Now a new live album recorded earlier this year at the Forum marks the Buzzcocks' 30th anniversary - and shows the band are very much alive and kicking. Its near 80 minutes' duration boasts 28 tracks of rough and ready, no-nonsense, bubblegum punk. The sound quality may be basic but the pedigree of the songs still shines through..

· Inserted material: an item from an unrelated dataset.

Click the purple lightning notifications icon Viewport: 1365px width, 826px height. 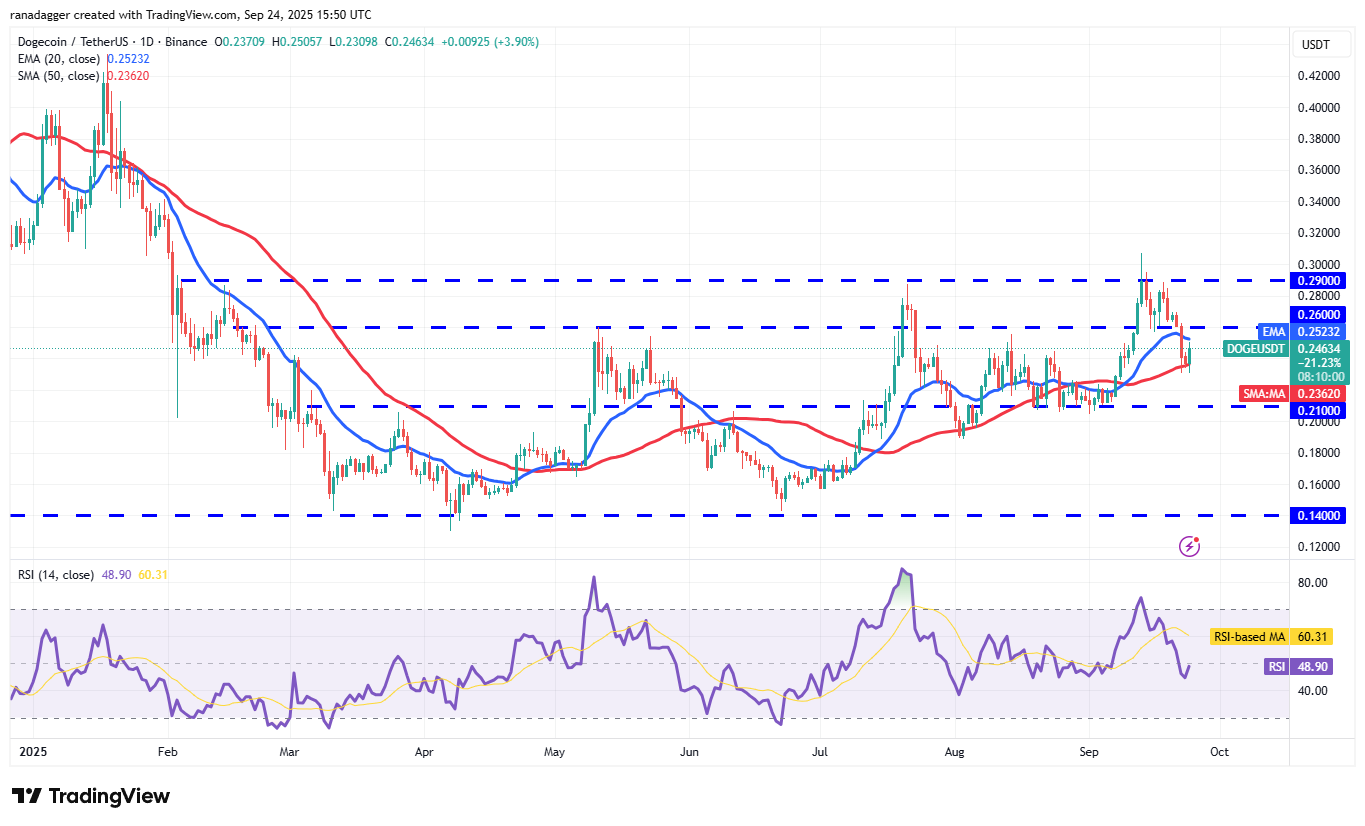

The Mancunian band released their first record - the Spiral Scratch EP - in 1977 but of course they have not been active continuously since then as they split up for most of the '80s. However, since re-forming in 1989, the Buzzcocks have released five studio albums containing some surprisingly decent songs. Over the years their lyrics may have become more sophisticated and their music more textured but they have stuck pretty faithfully to their New Wave roots, as Buzzcocks 30 shows.

In fact it doesn't sound very different from their two previous live albums, taken from concerts in their prime in the late 70s - just much longer! The Buzzcocks were always known as a singles band (though they never made the top ten), and Buzzcocks 30 is a sort of greatest hits with some fillers. There are a few later post-reunion songs but, as is right and proper, the vast majority stem from their original phase when punk still had its sting.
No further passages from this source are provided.